An environmentally-friendly Hobbit-style house faces being knocked down after councillors refused to give it retrospective planning permission.
Megan Williams and Charlie Hague built the Roundhouse using local materials in the garden of her parents' home in Glandwr, Pembrokeshire, west Wales.
Looking like something straight out of Peter Jackson's hit Lord of The Rings film series, the unique property has a grass roof as well as a hand carved winding wooden staircase.
Despite the home winning hundreds of thousands of fans around the world, its owners were served with a demolition order last year after it emerged they had not applied for planning permission.
And Pembrokeshire Council chiefs have thrown out Megan and Charlie's appeal to save the property.
The local authority's planning committee said they would not grant retrospective planning permission because it was an "unjustified development".

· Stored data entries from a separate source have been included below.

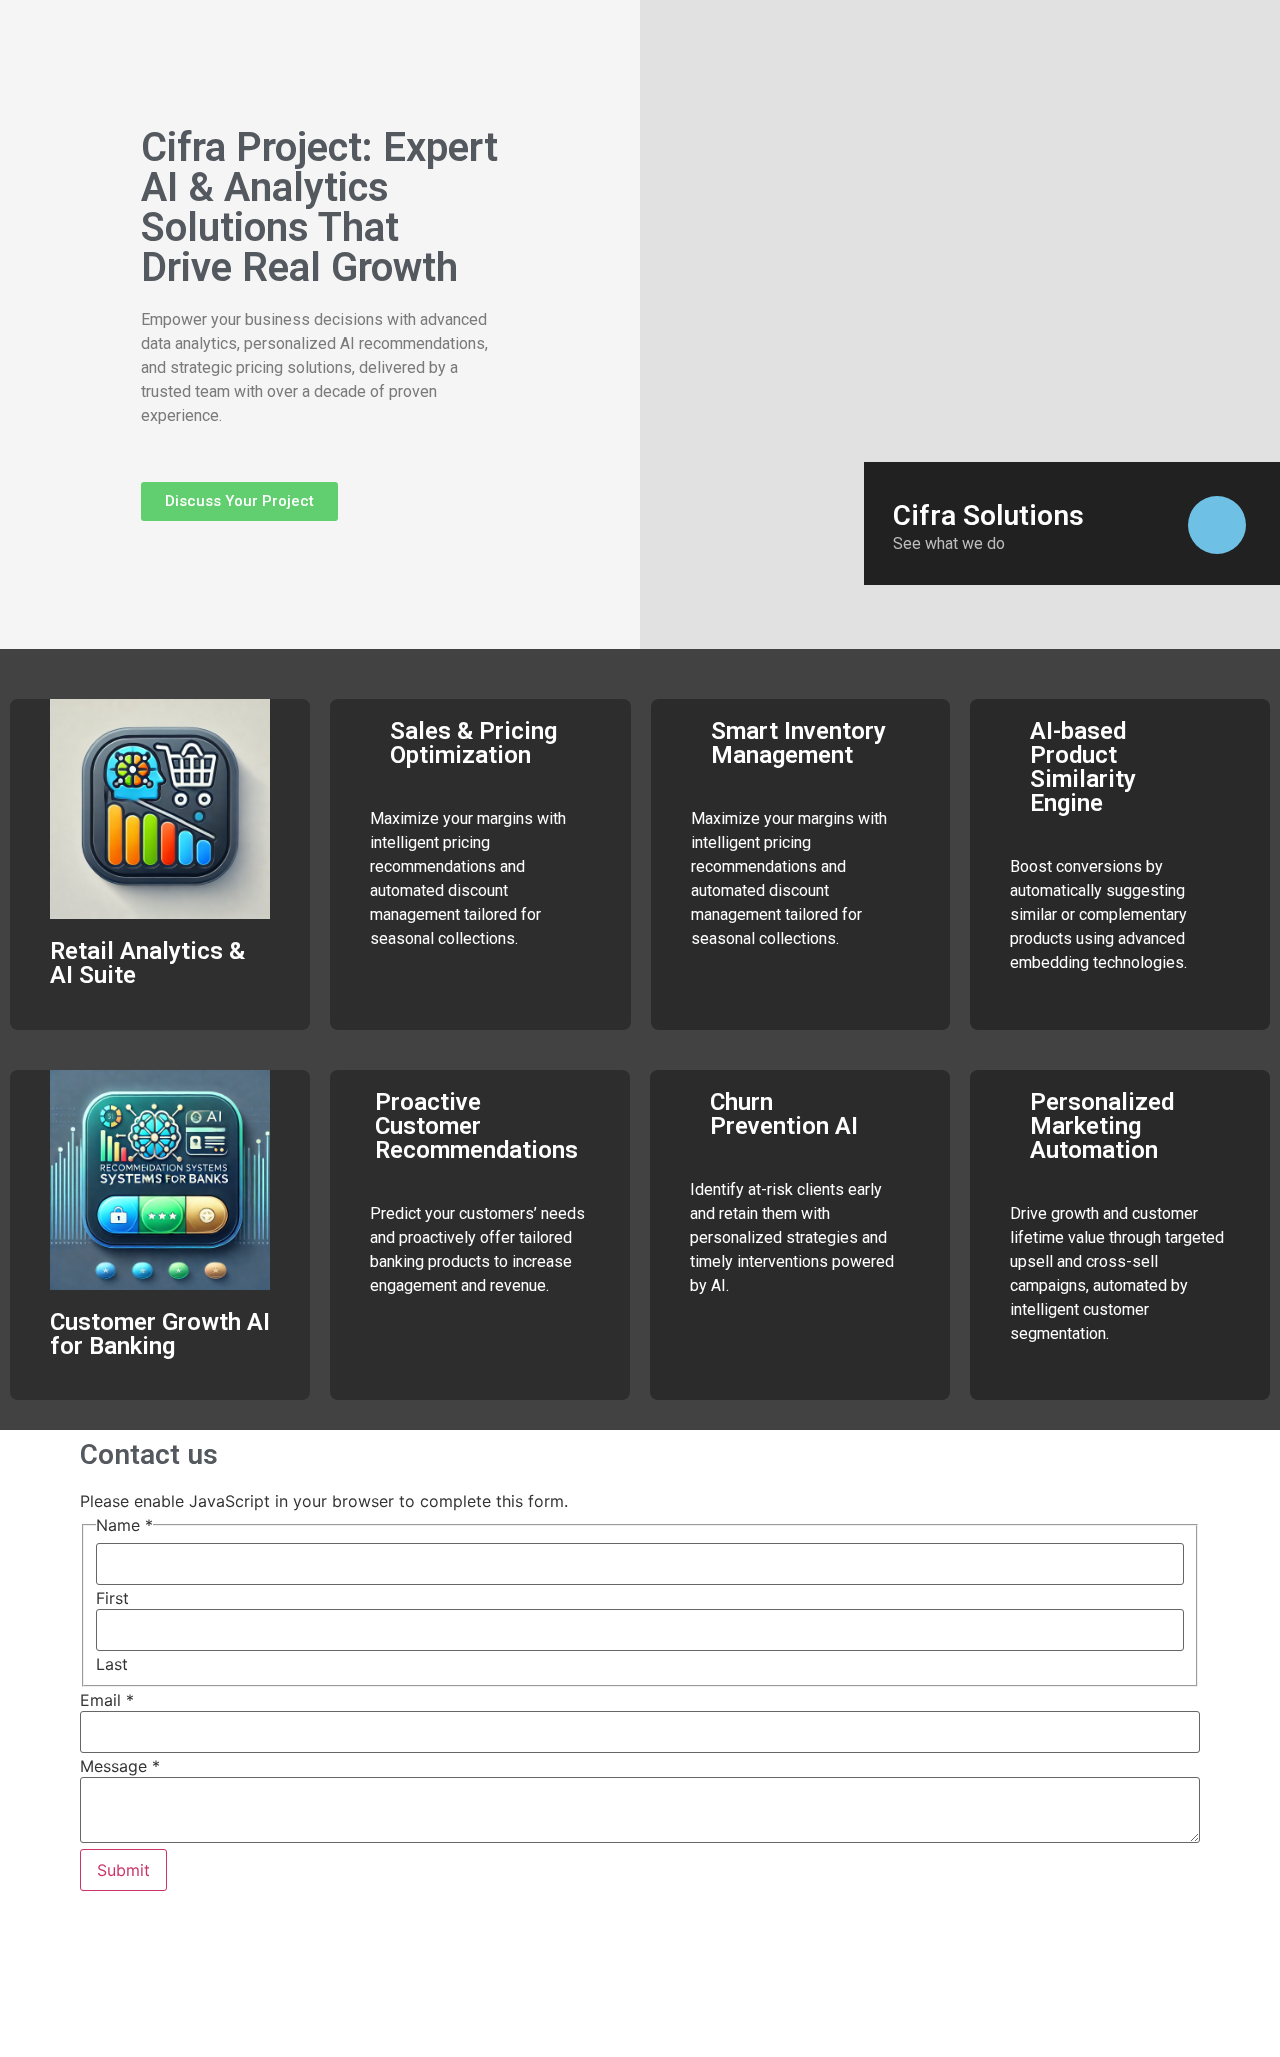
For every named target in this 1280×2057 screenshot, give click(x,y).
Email (107, 1700)
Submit (123, 1870)
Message (120, 1766)
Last (112, 1664)
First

Council cabinet member Rob Summons said: " Planning is a rigorous process with clear guidelines and if it is to be enforced fairly has to be upheld by everyone."
Miss Williams and Mr Hague said their home should be allowed to remain because it had a low impact on the environment.
They had hoped Welsh Government guidelines designed to encourage sustainable development - the One Planet Development Policy (OPD) - could have made it possible for the couple to keep their family home.
Council bosses said there were " fundamental shortcomings" in the application's reliance on the OPD rules.
A spokeswoman said: "Pembrokeshire County Council originally issued an enforcement notice against the roundhouse in December 2012 because it had been built without planning permission in open countryside and was therefore contrary to planning policy.
"An appeal against this decision was refused by a Welsh Government Planning Inspector last July.
"The inspector said the benefits of the development did not outweigh the harm to the character and appearance of the countryside."
However, local councillor Terry Wilcox said it would be "immoral" to make the couple tear down their home.
Ms Williams and Mr Hague now have six months within which to lodge an appeal against the decision.
In 2008, a hippy commune in west Wales managed to win planning approval at the 11th hour for its roundhouses just hours before bulldozers were due to move in.
The eco-community in the Preseli mountains was set up in 1993 on a 180-acre farm bought by Julian and Emma Orbach.
Its existence only came to light five years later when sunlight was seen glinting of a solar panel by an aerial photographer.